What Makes Educational Change Possible?
This piece offers a crucial reminder that pedagogy doesn't happen in a vacuum—a point that's revealed by tracking the widely divergent outcomes of three instructors attempting identical reforms. By mapping out the biographical, practical, social, and systemic factors shaping how pedagogical design manifests as classroom practice, the TCSR model illuminates how many elements must align for AI-based teaching reform to succeed.
Reform efforts are generally associated with large expenditures of time, effort, and money devoted to addressing three contexts of reform: the background of the teacher, the cultural and structural contexts of instruction, and teacher thinking.
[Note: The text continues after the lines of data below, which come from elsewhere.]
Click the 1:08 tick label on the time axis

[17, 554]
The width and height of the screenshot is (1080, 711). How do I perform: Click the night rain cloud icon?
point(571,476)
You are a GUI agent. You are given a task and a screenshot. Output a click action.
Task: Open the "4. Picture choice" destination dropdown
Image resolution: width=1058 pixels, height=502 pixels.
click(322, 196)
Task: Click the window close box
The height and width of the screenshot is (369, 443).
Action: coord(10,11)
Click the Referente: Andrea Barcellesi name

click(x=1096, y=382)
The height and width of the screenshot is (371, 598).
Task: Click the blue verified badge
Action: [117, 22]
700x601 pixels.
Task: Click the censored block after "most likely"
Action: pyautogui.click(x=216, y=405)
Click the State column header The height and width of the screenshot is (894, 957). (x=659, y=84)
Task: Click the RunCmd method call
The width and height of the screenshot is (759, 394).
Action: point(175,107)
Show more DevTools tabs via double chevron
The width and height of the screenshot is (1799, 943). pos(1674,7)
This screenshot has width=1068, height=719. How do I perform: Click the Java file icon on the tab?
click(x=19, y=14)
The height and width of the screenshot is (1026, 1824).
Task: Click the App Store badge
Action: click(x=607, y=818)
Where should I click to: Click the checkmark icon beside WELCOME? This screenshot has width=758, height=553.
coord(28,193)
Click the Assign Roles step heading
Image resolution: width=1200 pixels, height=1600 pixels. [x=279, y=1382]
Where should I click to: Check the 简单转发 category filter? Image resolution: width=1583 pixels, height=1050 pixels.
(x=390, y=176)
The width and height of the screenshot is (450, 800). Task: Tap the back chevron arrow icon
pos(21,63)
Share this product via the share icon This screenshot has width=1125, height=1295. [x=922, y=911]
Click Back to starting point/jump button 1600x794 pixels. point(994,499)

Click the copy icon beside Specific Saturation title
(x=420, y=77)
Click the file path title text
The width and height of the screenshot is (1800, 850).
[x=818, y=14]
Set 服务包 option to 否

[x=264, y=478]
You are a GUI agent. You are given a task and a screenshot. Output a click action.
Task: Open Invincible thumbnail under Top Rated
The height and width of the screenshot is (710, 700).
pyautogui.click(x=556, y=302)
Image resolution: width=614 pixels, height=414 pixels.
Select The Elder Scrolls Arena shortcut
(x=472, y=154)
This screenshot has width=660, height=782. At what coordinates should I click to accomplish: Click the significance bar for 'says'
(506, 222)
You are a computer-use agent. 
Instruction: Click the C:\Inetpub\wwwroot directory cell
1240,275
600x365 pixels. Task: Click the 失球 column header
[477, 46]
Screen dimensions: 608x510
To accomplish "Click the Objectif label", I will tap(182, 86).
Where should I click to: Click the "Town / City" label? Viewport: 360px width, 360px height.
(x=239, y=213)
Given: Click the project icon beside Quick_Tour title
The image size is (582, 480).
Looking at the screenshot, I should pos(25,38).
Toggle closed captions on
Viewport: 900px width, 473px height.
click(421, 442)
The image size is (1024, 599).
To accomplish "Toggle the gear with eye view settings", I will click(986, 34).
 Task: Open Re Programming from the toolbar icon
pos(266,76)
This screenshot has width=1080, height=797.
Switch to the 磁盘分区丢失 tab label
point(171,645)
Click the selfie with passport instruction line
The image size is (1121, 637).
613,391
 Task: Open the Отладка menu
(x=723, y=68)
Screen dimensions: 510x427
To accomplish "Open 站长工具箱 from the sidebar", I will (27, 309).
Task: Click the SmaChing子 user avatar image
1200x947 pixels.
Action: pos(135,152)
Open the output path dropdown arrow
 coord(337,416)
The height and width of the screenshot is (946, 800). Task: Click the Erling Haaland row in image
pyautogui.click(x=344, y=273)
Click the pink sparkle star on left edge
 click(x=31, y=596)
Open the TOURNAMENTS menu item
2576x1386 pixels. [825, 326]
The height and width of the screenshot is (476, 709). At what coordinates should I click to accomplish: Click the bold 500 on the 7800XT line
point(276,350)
But, despite substantial work and investment, rarely do reform efforts at either the K–12 or the college level result in sustained,
fundamental changes in classroom practice. Why? Woodbury and Gess-Newsome (2002) propose three potential explanations for the paradox of “change without difference”:
1. Structural and cultural contexts. A variety of interconnected structural and cultural components of school systems must change to support and sustain instructional changes.
2. Purposes of reform. Many reforms are not intended to alter common pedagogies, leaving teachers’ and students’ roles untouched.
3. Teacher thinking. Teachers’ knowledge and beliefs mediate reform proposals. Because reforms seldom alter important aspects of teacher thinking, reform enactment remains remarkably traditional.